The background task management feature of Resource Control dynamically adjusts the resource quotas for background tasks based on the CPU/IO resource utilization of TiKV. Therefore, it relies on setting the correct quotas when deploying the cluster. If multiple components or instances need to be deployed on a single node, appropriate quotas should be set for each instance through cgroups. Hence, it is recommended to use the tiup cluster to deploy a standard cluster for testing if possible. Features that are sensitive to cluster resources, such as scheduling, usually do not perform well in a playground environment.
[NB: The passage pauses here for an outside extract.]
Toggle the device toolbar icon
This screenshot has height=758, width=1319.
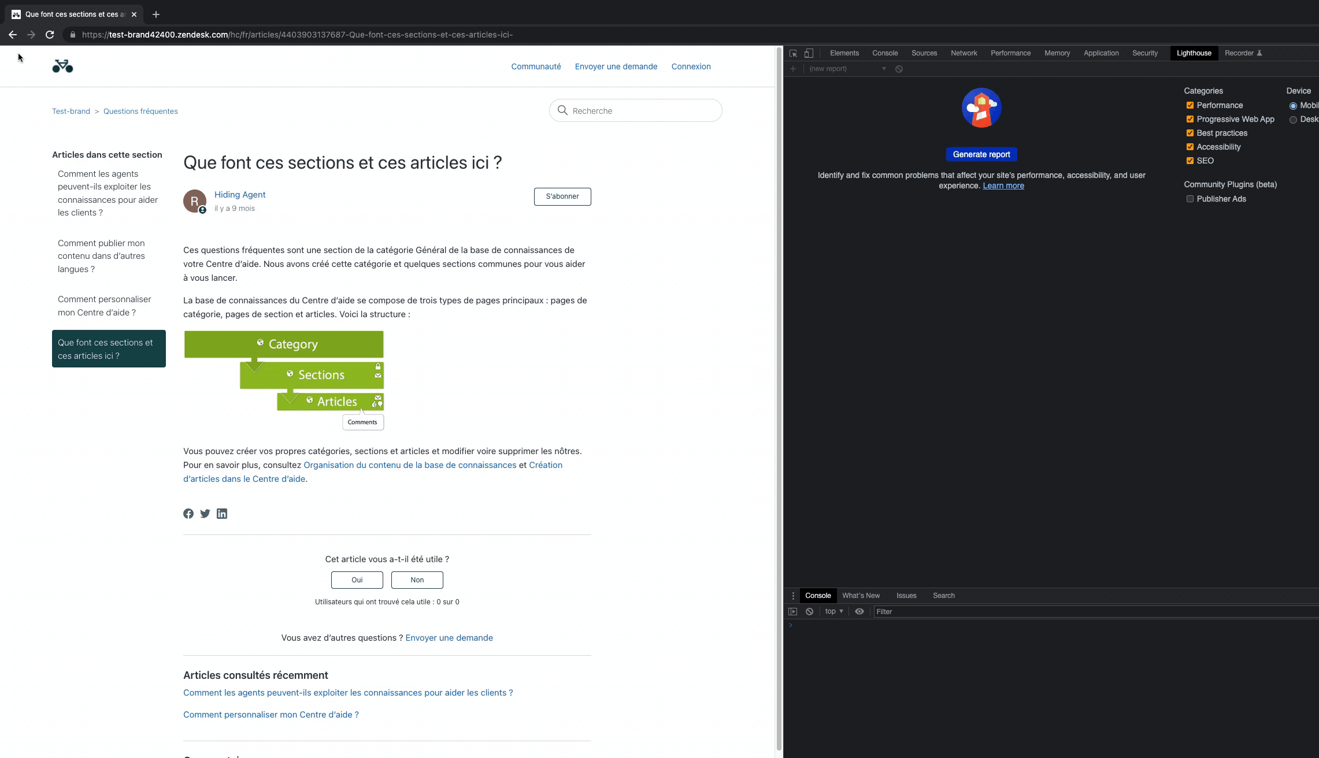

translator_bot · June 21, 2024, 10:18am

| username: Jellybean | Original post link

Thank you for your response.

Using the playground is intended for quick functional verification, but it might indeed be affected by factors like mixed deployment and single machine interference. For scenarios involving CPU/IO resource usage testing based on TiKV, it is better to verify in a complete cluster.

translator_bot · June 21, 2024, 10:18am

| username: dba远航 | Original post link

You are using a single-machine simulation, so the test results are difficult to simulate the real effect.

translator_bot · June 21, 2024, 10:18am

| username: Jellybean | Original post link

This topic was automatically closed 60 days after the last reply. New replies are no longer allowed.